The film tells the story of Nick Di Santo (Kleintack), who is tormented by his ability to touch someone and see exactly how they will die. On his 23rd birthday, Nick is summoned by his mother Lillian (Down) to the asylum where she has been institutionalized since his childhood. Hoping that her request to see him is a sign of improvement, Nick is stunned by her revelation that the father he thought was long dead is really alive, and that he may know the origin of Nick's terrible gift. Nick sets out to find his father with the help of his best friend Ryan (Anthony Rey Perez) and pregnant girlfriend Eve (Alex McKenna). Every road they take on the journey leads them back to the same abandoned mansion—a house that only existed in Nick's childhood imagination, or so he thought. While running away from the haunted house, undead and very dirty freaks try to kill them with axes and large blades. Finally succumbing to the will of the house, Nick becomes embroiled in a battle with a dark figure (Bell). In the end, Lillian appears to Nick, telling him to go to the cellar and find his answers. The film ends without telling us if Nick ever makes it to the cellar or not. It is left to the viewer to decide.

==Cast==
- Luke Kleintank as	Nick Di Santo
- Alex McKenna as Eve
- Anthony Rey Perez as Ryan
- Zack Ward as Chris McCulluch
- Lacey Anzelc as Lillith
- Ethan S. Smith as Sam
- Lesley-Anne Down as Lilian Di Santo
- Tobin Bell as Seth
- Charles Agron as Lucky
- Daniel Ross Owens as Brian Maker
- Max Gail as Scott
- Patricia Belcher as Lee Knox
- Tony Sanford as Ben
- Cameron Spann as Robin

== Reception ==
Critical reception for Dark House has been predominantly negative and the film holds a rating of 9% on review aggregate Rotten Tomatoes, with an average rating of 2.8/10, based on 11 reviews.

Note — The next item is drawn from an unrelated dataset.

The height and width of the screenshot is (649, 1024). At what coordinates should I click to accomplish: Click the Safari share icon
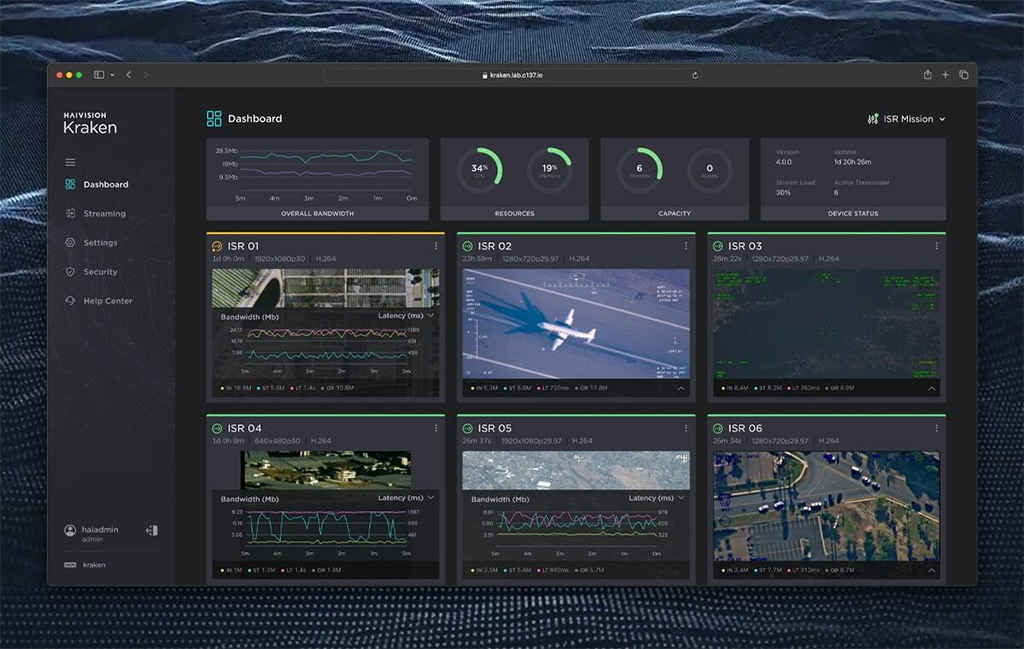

The New York Times and The Hollywood Reporter both panned the film, with the latter stating that "The generic title is not even the most unimaginative element of this overstuffed, cliche-ridden horror film." Nerdist News also criticized the film, as they felt that it contained too many elements that "merely clutters up a film that might find more power in being simple." As is common with Salva's films, some critics, such as John Squires of Bloody Disgusting, refused to review the film based on the director's criminal convictions for child molestation and child pornography.